Stockfield Baptist Letter March 2013-1

Simply double- click this image to read the letter clearly

Everyone concerned about the Glynn Edwards, but Stockfield residents in particular,  may be interested to read below about the money which has flown out from Estate in the past few years, without a penny being seen by residents.  How much more is to be spent in this way?

Stockfield Spending – Glynn Edwards Hall Plans: 2005 -Present

In 2005 we learn from the 2005 Stockfield Community Association Report that :

The Association is actively pursuing the provision of a Community Facility and other Community Programmes for the benefit of residents of the Stockfield Estate.  The Association has set aside a reserve of £250,000 to meet the associated costs, of which £160,000 remains unspent.

You can read that report the  Stockfield Community Association – Annual Report 2005  here - see p. 10.

What happened to that £160,000?  By December 2007  this figure had been boosted  to £186,021.00  out of which £16,835.00 had been spent.  See p.10 (page no. printed on doc.) of  Stockfield Community Association Accounts – End 2007 In 2008 £15,302.00 of £169,86.00 was spent – See p. 11 of the report: Stockfield Community Association Accounts – End 2008

After that things start to liven up more because in this year an additional £96,111.00 was transferred into the  ‘Community Facility’ account to bring it back up to £250,000.  By this point our good friends at Apec Architects had been engaged and were beginning to carry out ‘feasibility studies’.  However,  architects who carrying out feasibility studies and drawing up plans do not come cheap.  Various meetings were held and material was produced. Matters really took off, along with those flying pounds, at the end of  2010 when, as we see on p 9 and p. 10 for Stockfield Community Association Accounts – End 2010  a sum of £41,647.00 was spent on the eternally planned ‘community facility’.*   The logical conclusion though would seem to be  that this is the sum which funded glossy designs and a 3D model which were produced for an earlier, informal, plan shown in the neighbourhood, but not submitted to Planning, in 2010.   During 2011 a further plan was drawn up for display, complete with many drawings and a 3D model and this became the plan just abandoned, which was submitted to Birmingham City Council Planning Department as a Planning Application last June.  We learn on pages 10 and 11 of the Stockfield – Accounts – End 2011 that a further £28,567.00 was paid to ACBC Design Works for works on the never appearing ‘community facility’*  There is probably more spending to be revealed in the pipe line.  This is information which appears within the public realm.  Next accounts, which will cover 2012, are due to be filed at Companies House on 31 March 2013.  (Will they appear on time, or will they as has been a pattern with Stockfield recently, be filed late?) We also include the above information here because accounts no longer appear on the SCA website.

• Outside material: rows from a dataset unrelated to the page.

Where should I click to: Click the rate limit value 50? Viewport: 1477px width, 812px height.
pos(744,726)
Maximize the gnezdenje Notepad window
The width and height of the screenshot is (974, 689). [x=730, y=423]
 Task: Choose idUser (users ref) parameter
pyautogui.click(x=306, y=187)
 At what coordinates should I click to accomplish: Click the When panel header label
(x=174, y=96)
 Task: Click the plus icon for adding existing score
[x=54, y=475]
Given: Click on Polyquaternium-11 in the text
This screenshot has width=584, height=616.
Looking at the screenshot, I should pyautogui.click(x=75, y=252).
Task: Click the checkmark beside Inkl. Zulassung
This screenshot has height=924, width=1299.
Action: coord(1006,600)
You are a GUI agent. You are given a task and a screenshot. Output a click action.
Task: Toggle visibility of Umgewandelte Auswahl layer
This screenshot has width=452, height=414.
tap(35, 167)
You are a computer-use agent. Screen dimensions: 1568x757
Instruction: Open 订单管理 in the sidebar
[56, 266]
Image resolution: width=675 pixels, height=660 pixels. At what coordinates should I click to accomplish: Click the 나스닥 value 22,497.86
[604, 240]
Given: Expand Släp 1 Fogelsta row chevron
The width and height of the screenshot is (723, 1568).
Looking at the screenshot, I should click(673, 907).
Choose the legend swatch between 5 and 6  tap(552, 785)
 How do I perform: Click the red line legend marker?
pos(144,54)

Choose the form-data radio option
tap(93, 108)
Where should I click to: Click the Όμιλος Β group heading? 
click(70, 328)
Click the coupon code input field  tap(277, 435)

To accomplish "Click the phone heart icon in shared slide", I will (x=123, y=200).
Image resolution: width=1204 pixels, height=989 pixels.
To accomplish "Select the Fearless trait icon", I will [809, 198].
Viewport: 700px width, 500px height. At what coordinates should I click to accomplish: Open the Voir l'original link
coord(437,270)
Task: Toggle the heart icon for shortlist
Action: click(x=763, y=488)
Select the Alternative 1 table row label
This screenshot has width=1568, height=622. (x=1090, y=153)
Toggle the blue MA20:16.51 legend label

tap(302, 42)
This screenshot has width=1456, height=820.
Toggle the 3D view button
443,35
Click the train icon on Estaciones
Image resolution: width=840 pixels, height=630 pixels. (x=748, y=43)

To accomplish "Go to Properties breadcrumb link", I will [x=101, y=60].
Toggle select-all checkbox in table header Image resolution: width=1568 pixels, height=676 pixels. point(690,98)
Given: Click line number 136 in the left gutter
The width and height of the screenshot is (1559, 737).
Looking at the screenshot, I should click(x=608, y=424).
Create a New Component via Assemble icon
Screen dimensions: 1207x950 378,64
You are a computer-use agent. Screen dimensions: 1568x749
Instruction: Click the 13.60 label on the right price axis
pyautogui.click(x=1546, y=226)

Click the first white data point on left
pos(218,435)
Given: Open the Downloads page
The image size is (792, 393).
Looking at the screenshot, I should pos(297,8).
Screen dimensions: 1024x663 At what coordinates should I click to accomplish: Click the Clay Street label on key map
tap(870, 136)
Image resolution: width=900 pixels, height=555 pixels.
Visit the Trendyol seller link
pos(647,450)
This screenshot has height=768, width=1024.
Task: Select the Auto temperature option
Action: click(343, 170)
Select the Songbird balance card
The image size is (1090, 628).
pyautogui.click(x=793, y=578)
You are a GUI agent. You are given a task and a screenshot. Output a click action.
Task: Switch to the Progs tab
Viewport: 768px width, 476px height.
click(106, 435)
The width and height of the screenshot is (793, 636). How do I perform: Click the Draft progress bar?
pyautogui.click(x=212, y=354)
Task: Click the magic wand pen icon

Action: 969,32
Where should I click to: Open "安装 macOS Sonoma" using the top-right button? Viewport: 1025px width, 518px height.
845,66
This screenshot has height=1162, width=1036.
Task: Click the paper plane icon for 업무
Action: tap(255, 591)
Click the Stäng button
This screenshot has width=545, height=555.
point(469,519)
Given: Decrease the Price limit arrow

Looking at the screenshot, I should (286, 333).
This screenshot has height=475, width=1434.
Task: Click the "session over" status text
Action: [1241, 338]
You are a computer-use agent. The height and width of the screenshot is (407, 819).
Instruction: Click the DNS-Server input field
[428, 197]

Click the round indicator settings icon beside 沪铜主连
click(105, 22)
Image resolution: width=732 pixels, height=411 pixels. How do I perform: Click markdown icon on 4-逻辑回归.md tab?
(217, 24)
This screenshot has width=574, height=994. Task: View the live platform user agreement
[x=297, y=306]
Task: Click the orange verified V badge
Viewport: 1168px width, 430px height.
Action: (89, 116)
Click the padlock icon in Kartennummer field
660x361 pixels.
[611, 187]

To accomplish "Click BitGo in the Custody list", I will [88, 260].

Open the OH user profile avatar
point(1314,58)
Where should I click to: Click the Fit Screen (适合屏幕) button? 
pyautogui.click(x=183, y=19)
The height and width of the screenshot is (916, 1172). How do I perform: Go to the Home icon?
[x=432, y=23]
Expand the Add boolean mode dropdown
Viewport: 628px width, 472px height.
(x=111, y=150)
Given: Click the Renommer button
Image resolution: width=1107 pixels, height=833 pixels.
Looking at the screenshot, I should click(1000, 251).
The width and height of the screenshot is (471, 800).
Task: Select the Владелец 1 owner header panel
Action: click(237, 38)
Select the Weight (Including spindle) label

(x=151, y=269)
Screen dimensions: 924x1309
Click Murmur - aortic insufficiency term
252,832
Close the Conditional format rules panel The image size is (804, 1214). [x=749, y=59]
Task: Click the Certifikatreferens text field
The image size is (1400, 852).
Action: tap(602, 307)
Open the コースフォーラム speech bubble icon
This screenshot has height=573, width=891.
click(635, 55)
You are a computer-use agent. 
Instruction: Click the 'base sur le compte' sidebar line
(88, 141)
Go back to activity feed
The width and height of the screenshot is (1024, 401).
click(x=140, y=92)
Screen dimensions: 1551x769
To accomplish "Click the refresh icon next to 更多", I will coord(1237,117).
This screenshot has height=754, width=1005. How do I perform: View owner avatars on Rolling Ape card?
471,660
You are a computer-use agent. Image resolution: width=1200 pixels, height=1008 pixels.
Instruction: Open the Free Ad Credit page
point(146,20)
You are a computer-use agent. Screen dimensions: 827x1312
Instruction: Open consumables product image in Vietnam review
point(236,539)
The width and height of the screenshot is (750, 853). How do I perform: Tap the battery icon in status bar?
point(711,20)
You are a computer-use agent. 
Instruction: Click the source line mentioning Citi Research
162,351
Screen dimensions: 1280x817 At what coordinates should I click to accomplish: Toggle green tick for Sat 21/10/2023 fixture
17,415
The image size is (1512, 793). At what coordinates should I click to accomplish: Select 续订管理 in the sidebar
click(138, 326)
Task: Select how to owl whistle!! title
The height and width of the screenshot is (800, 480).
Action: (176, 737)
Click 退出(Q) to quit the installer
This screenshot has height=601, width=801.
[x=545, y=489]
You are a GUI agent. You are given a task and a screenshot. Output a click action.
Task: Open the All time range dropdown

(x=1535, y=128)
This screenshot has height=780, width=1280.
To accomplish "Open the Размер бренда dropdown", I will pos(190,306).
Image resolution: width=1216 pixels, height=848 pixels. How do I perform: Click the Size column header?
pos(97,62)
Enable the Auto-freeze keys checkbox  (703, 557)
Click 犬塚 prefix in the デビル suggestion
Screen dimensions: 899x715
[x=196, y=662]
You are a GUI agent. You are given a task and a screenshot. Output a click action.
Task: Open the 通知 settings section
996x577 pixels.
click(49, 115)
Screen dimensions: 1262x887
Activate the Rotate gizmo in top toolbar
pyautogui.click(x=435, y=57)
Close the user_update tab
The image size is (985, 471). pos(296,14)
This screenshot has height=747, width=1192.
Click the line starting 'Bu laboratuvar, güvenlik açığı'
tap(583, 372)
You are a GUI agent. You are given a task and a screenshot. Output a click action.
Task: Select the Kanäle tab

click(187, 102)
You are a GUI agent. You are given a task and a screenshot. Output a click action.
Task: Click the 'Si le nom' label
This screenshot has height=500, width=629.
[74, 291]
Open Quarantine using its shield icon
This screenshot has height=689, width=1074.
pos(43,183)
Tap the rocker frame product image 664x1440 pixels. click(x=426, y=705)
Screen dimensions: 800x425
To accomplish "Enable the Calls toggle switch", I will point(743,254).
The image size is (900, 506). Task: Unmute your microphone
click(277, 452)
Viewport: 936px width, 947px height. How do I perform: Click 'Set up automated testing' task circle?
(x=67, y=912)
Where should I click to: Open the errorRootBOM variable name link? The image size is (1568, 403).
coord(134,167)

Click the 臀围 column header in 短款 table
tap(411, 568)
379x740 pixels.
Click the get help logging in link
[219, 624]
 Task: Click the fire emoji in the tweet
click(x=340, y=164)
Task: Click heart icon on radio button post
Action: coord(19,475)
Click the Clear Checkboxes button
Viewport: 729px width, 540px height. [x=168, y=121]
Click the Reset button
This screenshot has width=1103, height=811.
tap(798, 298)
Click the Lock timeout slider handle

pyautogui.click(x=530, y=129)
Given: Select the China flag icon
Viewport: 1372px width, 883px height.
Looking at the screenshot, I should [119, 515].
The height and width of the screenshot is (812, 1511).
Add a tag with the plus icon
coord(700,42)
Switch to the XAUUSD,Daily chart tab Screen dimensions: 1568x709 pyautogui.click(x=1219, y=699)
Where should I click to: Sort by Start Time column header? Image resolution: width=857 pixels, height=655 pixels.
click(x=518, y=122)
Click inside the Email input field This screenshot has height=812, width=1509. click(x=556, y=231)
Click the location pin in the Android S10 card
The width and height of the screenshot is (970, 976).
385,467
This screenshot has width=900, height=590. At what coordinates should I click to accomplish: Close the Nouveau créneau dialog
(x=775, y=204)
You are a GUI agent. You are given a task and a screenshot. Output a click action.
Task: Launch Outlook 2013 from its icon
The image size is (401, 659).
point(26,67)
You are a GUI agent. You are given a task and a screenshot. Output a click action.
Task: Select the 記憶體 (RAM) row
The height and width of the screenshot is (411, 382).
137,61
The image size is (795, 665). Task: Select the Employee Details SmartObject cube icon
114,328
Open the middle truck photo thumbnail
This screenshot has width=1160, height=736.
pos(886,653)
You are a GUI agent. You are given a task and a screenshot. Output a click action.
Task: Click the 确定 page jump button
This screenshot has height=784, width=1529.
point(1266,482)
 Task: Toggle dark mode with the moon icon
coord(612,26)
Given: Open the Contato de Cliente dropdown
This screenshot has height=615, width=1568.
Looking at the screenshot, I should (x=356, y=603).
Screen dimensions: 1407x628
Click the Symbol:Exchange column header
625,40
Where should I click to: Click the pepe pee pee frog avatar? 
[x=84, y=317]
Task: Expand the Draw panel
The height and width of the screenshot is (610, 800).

So, to date:  how we are doing?

  •  £16,835.00
  •  £15,302.00
  •  £41,647.00
  •  £28,567.00
  • £102,351.00

Wow!  We only have accounting information for up to the end of 2011 but So far Stockfield would appear to have spent at least £102,351.00 on a non-appearing community facility which involves demolishing a much loved and attractive church hall in order to impose something new upon a community which clearly (even their own letter somewhat haltingly acknowledges this) does not want it!!  To date they are nowhere with this scheme, but have now announced that they are literally going back to the drawing board?  Why?  If you live on Stockfield what else would you like your money to be spent on?  Is everything in your property up-to-date and working? No repairs needed?  No additional facilities you would like or need in your own home on Stockfield?  If the situation is otherwise why not drop a line to Stockfield and tell ‘em now?  You can do this simply by emailing the contact given on the letter:  info@daphnefrancis.co.uk  We are sure they would love to hear from you with your alternative suggestions about how another 100K might be spent before the board goes back to its favourite hobby of  funding unwanted plans for the Glynn Edwards. 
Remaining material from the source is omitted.